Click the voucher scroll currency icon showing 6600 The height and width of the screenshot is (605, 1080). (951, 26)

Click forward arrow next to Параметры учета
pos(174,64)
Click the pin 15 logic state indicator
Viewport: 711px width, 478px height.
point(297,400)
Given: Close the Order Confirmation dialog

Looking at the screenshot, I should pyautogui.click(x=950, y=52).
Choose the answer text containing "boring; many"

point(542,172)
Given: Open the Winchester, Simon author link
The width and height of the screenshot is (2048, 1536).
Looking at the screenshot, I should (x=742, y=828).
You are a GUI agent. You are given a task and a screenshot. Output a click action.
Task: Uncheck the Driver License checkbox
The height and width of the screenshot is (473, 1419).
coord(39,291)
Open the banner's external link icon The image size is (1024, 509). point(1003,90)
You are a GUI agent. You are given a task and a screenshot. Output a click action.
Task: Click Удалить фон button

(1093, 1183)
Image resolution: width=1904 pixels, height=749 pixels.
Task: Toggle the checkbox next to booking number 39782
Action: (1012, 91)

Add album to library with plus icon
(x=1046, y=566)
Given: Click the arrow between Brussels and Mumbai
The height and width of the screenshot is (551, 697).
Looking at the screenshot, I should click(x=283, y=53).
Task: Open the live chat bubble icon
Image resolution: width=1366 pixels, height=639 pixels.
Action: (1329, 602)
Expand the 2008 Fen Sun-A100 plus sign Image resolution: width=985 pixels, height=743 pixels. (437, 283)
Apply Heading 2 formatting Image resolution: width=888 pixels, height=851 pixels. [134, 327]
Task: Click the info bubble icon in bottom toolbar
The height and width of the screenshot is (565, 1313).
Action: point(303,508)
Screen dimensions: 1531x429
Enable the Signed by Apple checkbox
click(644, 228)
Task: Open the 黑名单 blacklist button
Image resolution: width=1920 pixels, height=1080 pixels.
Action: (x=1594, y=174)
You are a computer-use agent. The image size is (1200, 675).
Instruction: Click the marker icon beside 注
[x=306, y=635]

═══

Can you update the records from the start through the line containing "Looking at the screenshot, I should (x=742, y=828).", inclusive, so that "Order Confirmation" becomes "Payment Confirmation" and nothing else changes?

Click the voucher scroll currency icon showing 6600 The height and width of the screenshot is (605, 1080). (951, 26)

Click forward arrow next to Параметры учета
pos(174,64)
Click the pin 15 logic state indicator
Viewport: 711px width, 478px height.
point(297,400)
Given: Close the Payment Confirmation dialog

Looking at the screenshot, I should pyautogui.click(x=950, y=52).
Choose the answer text containing "boring; many"

point(542,172)
Given: Open the Winchester, Simon author link
The width and height of the screenshot is (2048, 1536).
Looking at the screenshot, I should (x=742, y=828).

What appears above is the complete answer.